Maisie Gay (born Maud Daisy Noble, 7 January 1878 – 13 September 1945), was an English actress and singer known for comic character roles in Edwardian musical comedies, including several by James T. Tanner, and in works by Noël Coward and musical film adaptations of Edgar Wallace plays.

==Early life==
Gay was born in Willesden, London, daughter of Peter Noble and Charlotte Elizabeth Pratt Noble. She attended the North London Collegiate School for Girls.

==Career==
Gay first appeared on stage in 1903 as a chorus girl. She soon rose to more prominent roles, and from 1904 to 1907 she toured the British provinces as Nan, the title role in the musical A Country Girl, with a book by James T. Tanner. She made her West End debut in A Waltz King in 1908, and followed that with a role in The Girls of Gottenberg. After a successful run in Tanner's Our Miss Gibbs, Gay toured the United States in another Tanner show, The Quaker Girl.
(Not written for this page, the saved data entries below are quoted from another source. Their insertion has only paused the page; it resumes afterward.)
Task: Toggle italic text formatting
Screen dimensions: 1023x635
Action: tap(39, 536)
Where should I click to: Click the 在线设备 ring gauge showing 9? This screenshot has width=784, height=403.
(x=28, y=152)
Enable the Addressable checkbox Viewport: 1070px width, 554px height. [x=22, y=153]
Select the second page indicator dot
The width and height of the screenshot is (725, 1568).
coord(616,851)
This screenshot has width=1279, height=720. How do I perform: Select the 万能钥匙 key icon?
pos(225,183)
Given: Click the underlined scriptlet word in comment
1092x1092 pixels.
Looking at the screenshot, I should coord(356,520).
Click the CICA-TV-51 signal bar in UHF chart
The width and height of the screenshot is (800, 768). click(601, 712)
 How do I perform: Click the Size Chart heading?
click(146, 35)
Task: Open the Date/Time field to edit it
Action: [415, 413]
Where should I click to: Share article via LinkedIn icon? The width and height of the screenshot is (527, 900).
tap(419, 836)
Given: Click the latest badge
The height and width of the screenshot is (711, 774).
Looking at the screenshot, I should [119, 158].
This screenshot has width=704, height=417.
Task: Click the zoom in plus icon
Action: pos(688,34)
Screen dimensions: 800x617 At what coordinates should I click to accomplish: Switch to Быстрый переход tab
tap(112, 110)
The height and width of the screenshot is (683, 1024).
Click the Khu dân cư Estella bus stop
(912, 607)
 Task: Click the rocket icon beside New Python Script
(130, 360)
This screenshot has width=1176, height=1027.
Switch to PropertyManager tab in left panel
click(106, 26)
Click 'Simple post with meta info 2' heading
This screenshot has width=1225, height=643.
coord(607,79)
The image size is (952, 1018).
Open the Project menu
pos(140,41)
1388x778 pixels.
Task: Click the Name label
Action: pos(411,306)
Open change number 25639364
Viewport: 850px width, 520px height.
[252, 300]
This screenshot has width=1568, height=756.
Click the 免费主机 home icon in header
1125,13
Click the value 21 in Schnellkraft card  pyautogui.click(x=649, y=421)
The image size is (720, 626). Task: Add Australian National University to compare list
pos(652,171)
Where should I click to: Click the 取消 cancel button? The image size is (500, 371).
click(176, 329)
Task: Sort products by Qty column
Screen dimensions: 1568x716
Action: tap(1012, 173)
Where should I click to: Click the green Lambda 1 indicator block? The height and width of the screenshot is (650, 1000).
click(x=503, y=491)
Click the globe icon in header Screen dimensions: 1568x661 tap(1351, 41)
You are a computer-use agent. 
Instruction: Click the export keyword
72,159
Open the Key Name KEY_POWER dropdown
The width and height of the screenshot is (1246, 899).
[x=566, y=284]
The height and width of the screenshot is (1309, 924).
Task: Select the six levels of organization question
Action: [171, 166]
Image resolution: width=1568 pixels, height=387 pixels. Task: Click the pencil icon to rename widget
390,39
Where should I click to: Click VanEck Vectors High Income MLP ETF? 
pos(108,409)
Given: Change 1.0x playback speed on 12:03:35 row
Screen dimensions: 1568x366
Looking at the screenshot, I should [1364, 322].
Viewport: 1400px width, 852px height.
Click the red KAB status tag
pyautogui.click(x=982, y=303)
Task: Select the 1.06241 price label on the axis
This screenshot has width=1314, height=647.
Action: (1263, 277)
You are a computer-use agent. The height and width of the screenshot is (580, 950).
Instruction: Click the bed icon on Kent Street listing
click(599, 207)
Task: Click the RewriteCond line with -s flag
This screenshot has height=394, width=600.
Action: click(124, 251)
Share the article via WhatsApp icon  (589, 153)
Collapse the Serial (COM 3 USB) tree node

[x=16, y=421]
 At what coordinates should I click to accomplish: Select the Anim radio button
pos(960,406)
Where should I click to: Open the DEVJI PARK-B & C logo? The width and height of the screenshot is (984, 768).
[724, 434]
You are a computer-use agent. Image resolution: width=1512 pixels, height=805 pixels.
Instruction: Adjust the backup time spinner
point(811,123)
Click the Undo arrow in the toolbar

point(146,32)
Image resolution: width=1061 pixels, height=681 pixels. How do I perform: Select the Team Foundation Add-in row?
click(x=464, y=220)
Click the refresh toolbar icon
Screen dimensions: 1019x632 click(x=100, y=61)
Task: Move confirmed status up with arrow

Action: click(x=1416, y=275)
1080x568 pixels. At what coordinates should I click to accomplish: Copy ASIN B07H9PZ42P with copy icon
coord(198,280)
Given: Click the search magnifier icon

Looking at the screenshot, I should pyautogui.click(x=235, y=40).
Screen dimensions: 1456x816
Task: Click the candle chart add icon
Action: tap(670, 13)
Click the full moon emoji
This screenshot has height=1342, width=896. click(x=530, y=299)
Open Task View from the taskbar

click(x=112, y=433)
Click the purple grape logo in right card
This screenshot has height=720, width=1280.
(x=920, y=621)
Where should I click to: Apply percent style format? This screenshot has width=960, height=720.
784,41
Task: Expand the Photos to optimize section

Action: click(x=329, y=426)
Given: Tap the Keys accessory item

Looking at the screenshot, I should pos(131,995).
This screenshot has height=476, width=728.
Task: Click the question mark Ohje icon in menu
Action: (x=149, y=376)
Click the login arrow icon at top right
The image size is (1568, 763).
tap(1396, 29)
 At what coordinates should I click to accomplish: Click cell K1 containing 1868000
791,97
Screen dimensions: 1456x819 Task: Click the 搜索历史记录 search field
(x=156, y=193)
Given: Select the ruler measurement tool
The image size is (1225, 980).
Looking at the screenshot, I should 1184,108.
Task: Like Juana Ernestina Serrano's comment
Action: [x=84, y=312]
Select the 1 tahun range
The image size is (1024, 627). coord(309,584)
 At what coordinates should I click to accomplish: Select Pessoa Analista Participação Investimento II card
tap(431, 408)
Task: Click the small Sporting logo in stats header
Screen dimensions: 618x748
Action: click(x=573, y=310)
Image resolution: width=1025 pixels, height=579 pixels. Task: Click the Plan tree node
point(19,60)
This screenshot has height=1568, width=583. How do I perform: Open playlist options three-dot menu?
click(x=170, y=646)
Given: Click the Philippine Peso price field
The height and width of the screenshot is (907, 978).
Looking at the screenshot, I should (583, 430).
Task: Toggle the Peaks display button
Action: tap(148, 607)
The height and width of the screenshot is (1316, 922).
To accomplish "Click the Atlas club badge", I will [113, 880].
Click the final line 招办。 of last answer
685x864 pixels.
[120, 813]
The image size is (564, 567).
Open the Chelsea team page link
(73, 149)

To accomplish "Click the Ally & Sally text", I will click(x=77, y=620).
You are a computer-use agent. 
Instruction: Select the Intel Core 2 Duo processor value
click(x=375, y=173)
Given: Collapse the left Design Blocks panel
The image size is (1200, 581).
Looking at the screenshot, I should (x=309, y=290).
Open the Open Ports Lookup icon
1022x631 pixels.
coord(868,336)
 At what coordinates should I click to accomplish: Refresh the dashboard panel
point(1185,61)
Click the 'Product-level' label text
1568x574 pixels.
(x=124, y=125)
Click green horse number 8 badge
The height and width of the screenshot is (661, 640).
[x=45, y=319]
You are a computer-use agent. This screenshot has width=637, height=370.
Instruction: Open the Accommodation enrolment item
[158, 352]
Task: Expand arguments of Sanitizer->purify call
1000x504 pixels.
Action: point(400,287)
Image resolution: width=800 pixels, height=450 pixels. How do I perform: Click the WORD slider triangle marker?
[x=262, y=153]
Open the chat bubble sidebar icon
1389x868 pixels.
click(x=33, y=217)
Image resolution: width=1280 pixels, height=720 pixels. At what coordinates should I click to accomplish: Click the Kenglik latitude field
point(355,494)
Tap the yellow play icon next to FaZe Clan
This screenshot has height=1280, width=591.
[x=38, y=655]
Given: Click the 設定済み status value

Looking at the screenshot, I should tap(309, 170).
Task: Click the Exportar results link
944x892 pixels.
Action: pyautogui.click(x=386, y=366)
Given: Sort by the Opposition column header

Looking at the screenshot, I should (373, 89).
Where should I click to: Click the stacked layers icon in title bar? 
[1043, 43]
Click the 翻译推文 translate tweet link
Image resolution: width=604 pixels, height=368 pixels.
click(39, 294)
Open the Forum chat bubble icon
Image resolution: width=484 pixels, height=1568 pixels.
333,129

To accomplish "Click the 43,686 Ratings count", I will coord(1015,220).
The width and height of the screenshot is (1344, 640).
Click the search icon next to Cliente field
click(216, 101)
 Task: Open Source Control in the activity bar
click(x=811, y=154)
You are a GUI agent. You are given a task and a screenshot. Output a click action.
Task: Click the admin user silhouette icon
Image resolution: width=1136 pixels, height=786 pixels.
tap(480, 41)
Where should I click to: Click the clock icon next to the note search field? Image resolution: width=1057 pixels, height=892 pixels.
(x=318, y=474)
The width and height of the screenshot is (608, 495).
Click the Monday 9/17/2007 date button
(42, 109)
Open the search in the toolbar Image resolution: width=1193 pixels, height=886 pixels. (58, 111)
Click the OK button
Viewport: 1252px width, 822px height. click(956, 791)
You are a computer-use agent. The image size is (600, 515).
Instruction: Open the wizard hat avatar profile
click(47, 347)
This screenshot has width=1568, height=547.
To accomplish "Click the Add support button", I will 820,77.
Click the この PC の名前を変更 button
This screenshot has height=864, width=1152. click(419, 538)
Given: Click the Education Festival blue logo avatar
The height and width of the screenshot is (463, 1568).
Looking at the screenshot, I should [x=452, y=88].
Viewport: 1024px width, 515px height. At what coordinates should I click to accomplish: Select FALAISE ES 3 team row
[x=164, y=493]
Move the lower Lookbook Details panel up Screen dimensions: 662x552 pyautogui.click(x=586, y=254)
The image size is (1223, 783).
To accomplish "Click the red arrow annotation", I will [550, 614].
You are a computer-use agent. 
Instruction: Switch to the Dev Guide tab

She returned to London to appear in a fourth show with a book by Tanner, The Girl on the Film, in 1913. Gay remained active on the stage in both London and New York, in musicals and revues, during World War I, especially in a US tour of Arthur Hammerstein's High Jinks in 1914 and 1915. She was often in works by Noël Coward, including London Calling! (1923, produced by André Charlot), and This Year of Grace (1928–1929, on tour in Australia).

During her 1915 American tour, she was featured as a celebrity endorsement in newspaper advertisements for Lehman Pianos. In 1925, Sketch magazine called Gay "one of our leading comedians." Her stage persona was described as both "matronly" and "madcap." One comic song by Coward, "There's Life in the Old Girl Yet," became her signature song, and her part in London Calling! as "Miss Hernia Whittlebot" drew ire from Edith Sitwell, who believed the role was a crude parody of herself.

She performed in silent film during visits to the United States, including The Siren's Song (1915). She made her first sound film in 1930, singing in To Oblige a Lady (adapted from the play by Edgar Wallace). She appeared in a second Wallace film adaptation in 1932, The Old Man. Around the same time she wrote her autobiography, Laughing through Life (1931), and retired from the stage as she experienced advancing arthritis.

==Personal life==
Gay married stage manager Oscar Drewe "Odee" Harris. In retirement they bought a public house called Northey Arms in Box, Wiltshire, and led a mostly quiet retirement there until she died in 1945, aged 67.